|Terra, J - INIA, URUGUAY|
|Shaw, J - AUBURN UNIVERSITY|
|Van Santen, E - AUBURN UNIVERSITY|
Submitted to: International Soil Tillage Research Organization Abstracts
Publication Type: Abstract Only
Publication Acceptance Date: October 13, 2005
Publication Date: October 13, 2005
Citation: Terra, J.A., Shaw, J.N., Reeves, D.W., Van Santen, E., Raper, R.L., Balkcom, K.S., Schwab, E.B. 2005. Soil management practices and landscape attributes impacts on field-scale corn productivity.

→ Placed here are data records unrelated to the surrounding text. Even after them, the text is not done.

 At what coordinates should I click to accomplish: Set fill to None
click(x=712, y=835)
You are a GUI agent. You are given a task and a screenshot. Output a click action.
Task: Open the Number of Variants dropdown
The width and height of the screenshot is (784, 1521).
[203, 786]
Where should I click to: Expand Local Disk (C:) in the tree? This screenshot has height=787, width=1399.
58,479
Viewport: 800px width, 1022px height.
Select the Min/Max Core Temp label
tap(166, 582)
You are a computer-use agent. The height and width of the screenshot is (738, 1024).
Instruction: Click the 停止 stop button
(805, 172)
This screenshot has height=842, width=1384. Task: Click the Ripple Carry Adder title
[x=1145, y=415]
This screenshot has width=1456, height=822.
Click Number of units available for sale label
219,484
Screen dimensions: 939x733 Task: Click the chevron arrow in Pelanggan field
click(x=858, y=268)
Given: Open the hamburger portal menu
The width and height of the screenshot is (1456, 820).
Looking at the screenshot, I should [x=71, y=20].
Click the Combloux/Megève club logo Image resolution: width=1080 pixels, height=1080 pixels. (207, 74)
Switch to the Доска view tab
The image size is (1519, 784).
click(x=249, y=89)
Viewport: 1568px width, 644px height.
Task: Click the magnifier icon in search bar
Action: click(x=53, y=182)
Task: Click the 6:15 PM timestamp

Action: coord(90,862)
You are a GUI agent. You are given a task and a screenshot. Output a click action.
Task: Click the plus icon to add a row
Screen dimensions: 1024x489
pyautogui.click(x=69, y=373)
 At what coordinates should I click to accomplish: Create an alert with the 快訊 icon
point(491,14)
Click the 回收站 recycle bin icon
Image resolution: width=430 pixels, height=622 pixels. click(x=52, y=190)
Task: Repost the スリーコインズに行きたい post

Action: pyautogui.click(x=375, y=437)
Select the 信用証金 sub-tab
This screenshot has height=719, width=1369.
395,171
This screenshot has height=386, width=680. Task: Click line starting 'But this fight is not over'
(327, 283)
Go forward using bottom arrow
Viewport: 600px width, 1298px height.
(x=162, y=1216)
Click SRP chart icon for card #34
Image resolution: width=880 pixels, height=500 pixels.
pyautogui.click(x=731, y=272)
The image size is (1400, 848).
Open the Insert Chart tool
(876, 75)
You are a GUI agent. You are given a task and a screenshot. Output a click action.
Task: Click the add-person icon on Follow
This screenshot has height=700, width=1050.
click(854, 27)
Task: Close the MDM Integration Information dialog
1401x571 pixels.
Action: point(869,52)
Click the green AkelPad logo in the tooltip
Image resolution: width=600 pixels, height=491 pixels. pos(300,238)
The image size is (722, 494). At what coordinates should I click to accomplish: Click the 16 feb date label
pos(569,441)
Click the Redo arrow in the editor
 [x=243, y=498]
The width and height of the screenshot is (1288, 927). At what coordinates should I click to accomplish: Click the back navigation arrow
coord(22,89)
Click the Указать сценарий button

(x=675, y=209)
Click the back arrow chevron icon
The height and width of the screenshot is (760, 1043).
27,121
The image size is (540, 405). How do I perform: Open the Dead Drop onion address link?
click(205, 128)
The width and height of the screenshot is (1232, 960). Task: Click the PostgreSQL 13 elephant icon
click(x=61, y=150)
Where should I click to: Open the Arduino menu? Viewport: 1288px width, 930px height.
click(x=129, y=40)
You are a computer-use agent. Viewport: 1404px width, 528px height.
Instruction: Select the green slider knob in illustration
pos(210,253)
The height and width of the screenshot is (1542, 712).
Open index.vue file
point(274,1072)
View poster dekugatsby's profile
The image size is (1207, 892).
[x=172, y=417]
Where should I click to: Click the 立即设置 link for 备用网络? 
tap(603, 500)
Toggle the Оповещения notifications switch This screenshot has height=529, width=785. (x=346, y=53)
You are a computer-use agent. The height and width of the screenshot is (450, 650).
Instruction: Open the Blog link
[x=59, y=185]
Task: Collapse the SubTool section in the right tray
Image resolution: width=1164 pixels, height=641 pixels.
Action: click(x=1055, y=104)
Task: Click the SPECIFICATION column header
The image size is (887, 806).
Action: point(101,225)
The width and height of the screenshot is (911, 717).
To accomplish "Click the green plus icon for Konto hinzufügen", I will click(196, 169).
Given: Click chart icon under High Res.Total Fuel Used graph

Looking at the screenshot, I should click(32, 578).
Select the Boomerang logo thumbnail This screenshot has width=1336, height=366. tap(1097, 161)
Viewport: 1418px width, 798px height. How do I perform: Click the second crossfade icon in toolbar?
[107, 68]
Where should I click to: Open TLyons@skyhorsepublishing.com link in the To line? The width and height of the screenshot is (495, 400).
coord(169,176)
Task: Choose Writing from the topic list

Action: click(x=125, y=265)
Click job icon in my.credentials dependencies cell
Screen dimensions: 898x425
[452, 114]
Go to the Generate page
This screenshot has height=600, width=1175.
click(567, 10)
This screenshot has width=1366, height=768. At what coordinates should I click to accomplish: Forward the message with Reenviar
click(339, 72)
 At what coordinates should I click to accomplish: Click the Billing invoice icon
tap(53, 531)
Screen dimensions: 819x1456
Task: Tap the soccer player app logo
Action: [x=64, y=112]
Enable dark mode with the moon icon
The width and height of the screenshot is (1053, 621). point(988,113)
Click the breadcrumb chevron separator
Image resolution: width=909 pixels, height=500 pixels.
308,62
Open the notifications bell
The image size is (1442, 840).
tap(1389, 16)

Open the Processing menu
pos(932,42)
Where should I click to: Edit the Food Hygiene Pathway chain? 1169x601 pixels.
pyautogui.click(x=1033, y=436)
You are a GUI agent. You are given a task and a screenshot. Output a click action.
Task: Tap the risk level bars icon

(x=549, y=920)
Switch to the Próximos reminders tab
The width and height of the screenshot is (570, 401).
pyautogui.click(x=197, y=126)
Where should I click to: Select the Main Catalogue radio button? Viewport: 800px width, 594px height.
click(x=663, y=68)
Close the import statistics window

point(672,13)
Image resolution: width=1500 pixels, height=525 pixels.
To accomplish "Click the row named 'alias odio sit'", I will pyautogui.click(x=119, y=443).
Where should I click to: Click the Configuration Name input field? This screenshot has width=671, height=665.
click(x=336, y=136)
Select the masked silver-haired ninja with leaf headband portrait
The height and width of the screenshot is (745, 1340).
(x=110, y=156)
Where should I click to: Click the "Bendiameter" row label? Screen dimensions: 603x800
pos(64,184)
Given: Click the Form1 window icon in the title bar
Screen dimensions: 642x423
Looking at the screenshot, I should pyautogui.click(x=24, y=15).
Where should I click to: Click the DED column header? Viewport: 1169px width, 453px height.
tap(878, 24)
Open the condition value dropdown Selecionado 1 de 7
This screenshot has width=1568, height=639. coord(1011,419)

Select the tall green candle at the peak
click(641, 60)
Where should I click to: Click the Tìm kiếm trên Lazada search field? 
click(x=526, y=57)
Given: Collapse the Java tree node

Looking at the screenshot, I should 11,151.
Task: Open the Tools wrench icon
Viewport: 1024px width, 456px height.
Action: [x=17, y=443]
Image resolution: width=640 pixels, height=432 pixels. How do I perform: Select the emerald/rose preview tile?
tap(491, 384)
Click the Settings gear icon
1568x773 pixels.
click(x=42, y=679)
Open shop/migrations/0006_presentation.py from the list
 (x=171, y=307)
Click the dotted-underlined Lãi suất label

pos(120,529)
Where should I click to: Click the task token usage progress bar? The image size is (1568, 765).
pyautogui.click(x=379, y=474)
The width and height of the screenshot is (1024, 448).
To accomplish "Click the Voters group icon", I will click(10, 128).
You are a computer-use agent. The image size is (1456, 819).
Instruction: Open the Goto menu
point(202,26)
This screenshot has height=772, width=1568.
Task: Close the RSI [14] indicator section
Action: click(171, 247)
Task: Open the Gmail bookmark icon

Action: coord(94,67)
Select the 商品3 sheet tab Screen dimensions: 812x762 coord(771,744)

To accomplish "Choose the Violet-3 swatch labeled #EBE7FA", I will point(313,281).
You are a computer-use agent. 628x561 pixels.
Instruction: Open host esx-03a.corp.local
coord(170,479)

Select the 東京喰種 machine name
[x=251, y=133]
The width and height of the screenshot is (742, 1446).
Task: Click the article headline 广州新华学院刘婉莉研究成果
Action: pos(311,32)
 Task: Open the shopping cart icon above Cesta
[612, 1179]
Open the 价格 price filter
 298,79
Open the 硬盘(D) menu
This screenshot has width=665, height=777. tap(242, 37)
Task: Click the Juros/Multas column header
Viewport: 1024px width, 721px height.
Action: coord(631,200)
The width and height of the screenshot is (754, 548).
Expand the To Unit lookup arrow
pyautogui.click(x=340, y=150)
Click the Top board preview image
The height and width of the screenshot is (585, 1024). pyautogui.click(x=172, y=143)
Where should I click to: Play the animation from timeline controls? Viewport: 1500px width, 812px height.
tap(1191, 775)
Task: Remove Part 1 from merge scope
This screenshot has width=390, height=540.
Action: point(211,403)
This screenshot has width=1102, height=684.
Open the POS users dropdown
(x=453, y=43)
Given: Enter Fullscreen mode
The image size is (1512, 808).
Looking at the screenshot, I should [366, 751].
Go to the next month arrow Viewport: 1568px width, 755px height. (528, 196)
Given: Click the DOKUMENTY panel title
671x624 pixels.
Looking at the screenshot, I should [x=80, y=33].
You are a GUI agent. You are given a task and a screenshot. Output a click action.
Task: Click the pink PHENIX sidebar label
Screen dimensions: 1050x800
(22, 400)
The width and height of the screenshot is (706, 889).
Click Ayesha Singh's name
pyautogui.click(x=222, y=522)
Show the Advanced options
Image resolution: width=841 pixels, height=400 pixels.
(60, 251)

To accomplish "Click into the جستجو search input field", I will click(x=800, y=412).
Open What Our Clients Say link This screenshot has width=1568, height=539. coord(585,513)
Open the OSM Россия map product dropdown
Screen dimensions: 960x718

In: Proceedings of the 16th International Soil Tillage Research Organization (ISTRO) Conference, July 13-18, 2003, Brisbane, Australia. p. 1217-1222. CD-ROM. Technical Abstract: Soil management practices and terrain attributes effects on corn (Zea mays L.) grain yield were assessed in a 9-ha Alabama field (Typic and Aquic Paleudults) during 2001-2004. A conventional system (chisel plowing/disking with no cover crops) with or without dairy manure (CTmanure or CT), and a conservation system (no-till and winter cover crops) with and without manure (NTmanure or NT), were established in strips traversing the landscape in a corn-cotton (Gossypium hirsutum L.) rotation. Five management zone clusters were delineated using a soil survey, topography and surfaces of soil electrical conductivity (EC), soil organic carbon (SOC) and soil texture. Conservation systems had greater yield than conventional systems in all clusters in 2002 (dry season; 8.88 vs. 6.71 Mg ha-1), and in four of five clusters in 2003 (wet season; 13.04 vs. 12.33 Mg ha-1); no differences existed in 2001 (9.85 Mg ha-1) . In 2004, CT (8.43 Mg ha-1) had the lowest yield in all clusters; NTmanure (11.21 Mg ha-1) had greater yield than NT and CTmanure (10.57 and 10.30 Mg ha-1 respectively) in some clusters. Yield differences between high and low productivity clusters within years were lower in conservation than in conventional systems. Soil texture, SOC and EC were typically related with yield in all treatments, and explained 47-71 % of yield variation. Factor analysis suggested that soil degradation and field-scale water dynamics had significant impacts on yield variability. The aggregate of data indicates for degraded soils in warm humid climates, conservation systems increase corn productivity and spatial and temporal stability of yields even during initial adoption years.